> _Selection_
The state oil company, Petróleos Mexicanos (PEMEX), is planning to sink wells into 175 shale gas reserves between 2011 and 2015, on a budget of 700 million dollars a year.
Since February, PEMEX has been extracting three million cubic feet of shale gas a day from a well in the northern state of Coahuila, where it has invested 25 million dollars.
“It’s a good thing for Mexico to know what resources it has, but it’s not advisable for the country to pursue this adventure. The technology involved is very controversial. Shale gas is found in areas where there is no water,” Lourdes Melgar, an expert at the private Monterrey Institute of Technology and Higher Education (ITESM), told IPS.
Shale, a common type of sedimentary rock made up largely of compacted silt and clay, is an unconventional source of natural gas. The gas trapped in shale formations is recovered by hydraulic fracturing, or “fracking”.
“Fracking” involves pumping water, chemicals and sand at high pressure into the well, a technique that opens and extends fractures in the shale rock to release the natural gas on a massive scale.
Over the next 50 years, PEMEX expects to operate 6,500 wells, producing eight billion cubic feet a day.
Shale gas extraction involves large amounts of water, and drilling and “fracking” generate large quantities of waste fluids, which contain dissolved chemicals and other contaminants that require treatment before recycling or disposal.
While it spends millions of dollars on fossil fuels, Mexico has sidelined renewable sources like wind, solar and geothermal energy.
In its 2011 study “World shale gas resources: an initial assessment of 14 regions outside the United States”, the U.S. Energy Information Administration (EIA) assessed 48 shale gas deposits in 32 countries, including Mexico, and calculated reserves of 5,760 trillion cubic feet (Tcf) of potentially recoverable gas.
Production of shale gas in the United States was 4.87 Tcf in 2010, compared with 0.39 Tcf in 2000, and by 2035 domestic production could supply 45 percent of the country’s gas consumption, according to the EIA.
But recent scientific work has unearthed some negative environmental effects of shale gas and concerned researchers have raised the alarm.
The paper “Methane and the greenhouse gas footprint of natural gas from shale formations”, by Robert Howarth, Renee Santoro and Anthony Ingraffea of Cornell University in Ithaca, New York, published in April in the journal Climatic Change, concluded that shale gas is more polluting than oil and conventional natural gas.
The carbon footprint, or greenhouse gas footprint, is the total set of greenhouse gas emissions caused by an event, process, product or person.
“The footprint for shale gas is greater than that for conventional gas or oil when viewed on any time horizon, but particularly so over 20 years. Compared to coal, the footprint of shale gas is at least 20 percent greater and perhaps more than twice as great on the 20-year horizon, and is comparable when compared over 100 years,” the study says.
Natural gas is composed largely of methane, and 3.6 to 7.9 percent of the methane from shale gas production leaks into the atmosphere over the lifetime of a well. These methane emissions are at least 30 percent higher, and even twice as high, as those from conventional gas, the report says.

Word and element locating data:
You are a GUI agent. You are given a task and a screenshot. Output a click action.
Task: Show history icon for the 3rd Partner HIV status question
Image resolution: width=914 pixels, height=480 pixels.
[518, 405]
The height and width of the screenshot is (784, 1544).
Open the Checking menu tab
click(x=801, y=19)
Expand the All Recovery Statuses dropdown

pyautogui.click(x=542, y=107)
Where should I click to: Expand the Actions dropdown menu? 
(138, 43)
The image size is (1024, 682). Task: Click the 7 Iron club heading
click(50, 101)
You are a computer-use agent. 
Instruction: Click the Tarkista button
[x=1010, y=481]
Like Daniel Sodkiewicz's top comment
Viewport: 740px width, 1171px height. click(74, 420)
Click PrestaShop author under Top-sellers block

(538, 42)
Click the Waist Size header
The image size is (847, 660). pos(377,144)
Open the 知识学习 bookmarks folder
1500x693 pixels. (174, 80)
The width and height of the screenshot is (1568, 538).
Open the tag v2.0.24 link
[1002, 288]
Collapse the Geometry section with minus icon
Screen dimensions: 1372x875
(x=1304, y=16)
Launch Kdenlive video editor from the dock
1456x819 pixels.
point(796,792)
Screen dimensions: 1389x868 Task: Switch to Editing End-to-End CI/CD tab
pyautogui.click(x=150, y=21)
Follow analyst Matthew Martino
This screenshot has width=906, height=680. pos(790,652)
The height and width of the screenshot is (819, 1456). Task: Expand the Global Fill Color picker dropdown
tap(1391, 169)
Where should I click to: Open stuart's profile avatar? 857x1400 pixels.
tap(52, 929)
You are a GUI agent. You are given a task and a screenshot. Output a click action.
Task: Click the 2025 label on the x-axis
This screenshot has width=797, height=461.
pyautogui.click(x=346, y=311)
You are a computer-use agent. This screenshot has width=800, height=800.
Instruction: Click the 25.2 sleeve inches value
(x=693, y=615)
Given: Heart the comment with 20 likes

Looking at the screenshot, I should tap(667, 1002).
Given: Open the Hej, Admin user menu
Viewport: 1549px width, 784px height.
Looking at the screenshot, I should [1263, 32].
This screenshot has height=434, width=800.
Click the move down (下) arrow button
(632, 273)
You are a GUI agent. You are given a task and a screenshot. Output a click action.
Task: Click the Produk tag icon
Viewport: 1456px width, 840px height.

> _What to work on_
1. Set down the stretch of the shale gas article from "While it spends" through "potentially recoverable gas.", word for word.
2. Resume the article on shale gas in Mexico after its last sentence.
The items have no connection to the article on shale gas in Mexico.

> _Outputs_
1.
While it spends millions of dollars on fossil fuels, Mexico has sidelined renewable sources like wind, solar and geothermal energy.
In its 2011 study “World shale gas resources: an initial assessment of 14 regions outside the United States”, the U.S. Energy Information Administration (EIA) assessed 48 shale gas deposits in 32 countries, including Mexico, and calculated reserves of 5,760 trillion cubic feet (Tcf) of potentially recoverable gas.

2.
Methane is one of the most polluting of the greenhouse gases that are responsible for global warming.
The research study “Methane contamination of drinking water accompanying gas well drilling and hydraulic fracturing”, published in May in the Proceedings of the National Academy of Sciences, documented the environmental impact of shale gas extraction in the northeastern U.S. states of Pennsylvania and New York.
“In active gas extraction areas (one or more gas wells within 1 km), average and maximum methane concentrations in drinking-water wells increased with proximity to the nearest gas well and were a potential explosion hazard,” says the paper by Stephen Osborn, Avner Vengosh, Nathaniel Warner and Robert Jackson of Duke University, a private research university in Durham, North Carolina.
These results bring into question the energy industry’s reasoning that shale gas could replace coal in electricity generation and lower greenhouse gas emissions, to help mitigate climate change.
“It is too premature and too risky a venture. The projects are too costly in terms of sustainability. There are cheaper, more accessible options,” said ITESM’s Melgar.
Furthermore, its energy balance – the ratio of useful energy supplied when the shale gas is burned, to the total energy used to extract it – is unknown, although the indications are that it may be unfavourable.
“A reassessment of energy policy is needed,” that ought to include new “financial, regulatory, technological, legal and infrastructure aspects,” proposed Gasca of CNH.
In April 2010 the U.S. Department of State set up the Global Shale Gas Initiative (GSGI) to help countries identify and develop their unconventional gas resources safely and economically, with a view to furthering U.S. economic and commercial interests, including those of U.S. multinational corporations.
“We conclude that greater stewardship, data and – possibly – regulation are needed to ensure the sustainable future of shale gas extraction and to improve public confidence in its use,” the Duke University study recommended.